INSTRUCTIONS FOR THE TASK ▸ In your reply, repeat every entry exactly and skip over each picture.
++++ RECORDS PROVIDED
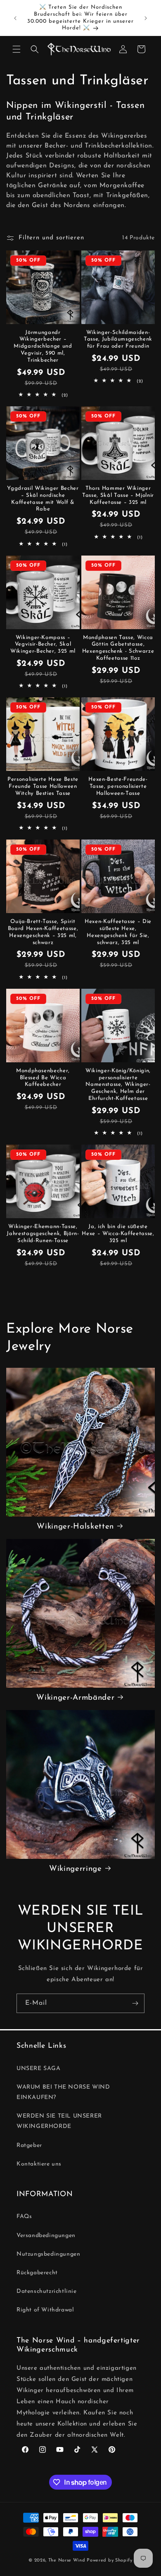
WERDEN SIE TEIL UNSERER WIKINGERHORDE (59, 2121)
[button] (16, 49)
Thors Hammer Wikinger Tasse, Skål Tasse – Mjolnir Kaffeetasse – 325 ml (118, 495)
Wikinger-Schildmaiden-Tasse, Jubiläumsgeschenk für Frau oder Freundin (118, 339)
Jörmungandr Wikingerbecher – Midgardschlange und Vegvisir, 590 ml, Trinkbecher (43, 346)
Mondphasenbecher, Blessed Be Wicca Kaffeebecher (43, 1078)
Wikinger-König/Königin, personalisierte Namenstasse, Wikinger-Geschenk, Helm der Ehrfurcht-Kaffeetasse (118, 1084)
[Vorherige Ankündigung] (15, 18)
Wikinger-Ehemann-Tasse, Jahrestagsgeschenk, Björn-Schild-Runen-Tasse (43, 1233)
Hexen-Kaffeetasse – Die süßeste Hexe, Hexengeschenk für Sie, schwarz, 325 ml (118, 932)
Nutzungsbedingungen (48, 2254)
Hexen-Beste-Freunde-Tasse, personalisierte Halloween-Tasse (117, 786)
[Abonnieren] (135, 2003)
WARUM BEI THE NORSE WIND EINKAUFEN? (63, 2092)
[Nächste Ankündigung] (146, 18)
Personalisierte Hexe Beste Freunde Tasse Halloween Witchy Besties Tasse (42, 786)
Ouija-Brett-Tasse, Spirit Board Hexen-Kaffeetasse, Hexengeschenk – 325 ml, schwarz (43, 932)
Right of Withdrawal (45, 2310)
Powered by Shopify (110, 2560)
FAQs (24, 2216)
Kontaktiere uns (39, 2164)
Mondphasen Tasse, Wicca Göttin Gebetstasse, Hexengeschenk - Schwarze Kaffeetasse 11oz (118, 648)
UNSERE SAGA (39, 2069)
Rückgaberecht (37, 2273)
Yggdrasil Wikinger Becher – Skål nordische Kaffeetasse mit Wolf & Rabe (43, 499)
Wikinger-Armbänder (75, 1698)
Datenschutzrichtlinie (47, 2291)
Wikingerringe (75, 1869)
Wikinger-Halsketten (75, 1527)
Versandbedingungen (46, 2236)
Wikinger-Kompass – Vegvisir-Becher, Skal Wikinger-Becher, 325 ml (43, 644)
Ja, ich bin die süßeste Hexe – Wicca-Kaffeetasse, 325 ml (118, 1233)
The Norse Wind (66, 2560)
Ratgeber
++++++++
SOLUTION FOR THIS TASK ▸
WERDEN SIE TEIL UNSERER WIKINGERHORDE (59, 2121)
[button] (16, 49)
Thors Hammer Wikinger Tasse, Skål Tasse – Mjolnir Kaffeetasse – 325 ml (118, 495)
Wikinger-Schildmaiden-Tasse, Jubiläumsgeschenk für Frau oder Freundin (118, 339)
Jörmungandr Wikingerbecher – Midgardschlange und Vegvisir, 590 ml, Trinkbecher (43, 346)
Mondphasenbecher, Blessed Be Wicca Kaffeebecher (43, 1078)
Wikinger-König/Königin, personalisierte Namenstasse, Wikinger-Geschenk, Helm der Ehrfurcht-Kaffeetasse (118, 1084)
[Vorherige Ankündigung] (15, 18)
Wikinger-Ehemann-Tasse, Jahrestagsgeschenk, Björn-Schild-Runen-Tasse (43, 1233)
Hexen-Kaffeetasse – Die süßeste Hexe, Hexengeschenk für Sie, schwarz, 325 ml (118, 932)
Nutzungsbedingungen (48, 2254)
Hexen-Beste-Freunde-Tasse, personalisierte Halloween-Tasse (117, 786)
[Abonnieren] (135, 2003)
WARUM BEI THE NORSE WIND EINKAUFEN? (63, 2092)
[Nächste Ankündigung] (146, 18)
Personalisierte Hexe Beste Freunde Tasse Halloween Witchy Besties Tasse (42, 786)
Ouija-Brett-Tasse, Spirit Board Hexen-Kaffeetasse, Hexengeschenk – 325 ml, schwarz (43, 932)
Right of Withdrawal (45, 2310)
Powered by Shopify (110, 2560)
FAQs (24, 2216)
Kontaktiere uns (39, 2164)
Mondphasen Tasse, Wicca Göttin Gebetstasse, Hexengeschenk - Schwarze Kaffeetasse 11oz (118, 648)
UNSERE SAGA (39, 2069)
Rückgaberecht (37, 2273)
Yggdrasil Wikinger Becher – Skål nordische Kaffeetasse mit Wolf & Rabe (43, 499)
Wikinger-Armbänder (75, 1698)
Datenschutzrichtlinie (47, 2291)
Wikingerringe (75, 1869)
Wikinger-Halsketten (75, 1527)
Versandbedingungen (46, 2236)
Wikinger-Kompass – Vegvisir-Becher, Skal Wikinger-Becher, 325 ml (43, 644)
Ja, ich bin die süßeste Hexe – Wicca-Kaffeetasse, 325 ml (118, 1233)
The Norse Wind (66, 2560)
Ratgeber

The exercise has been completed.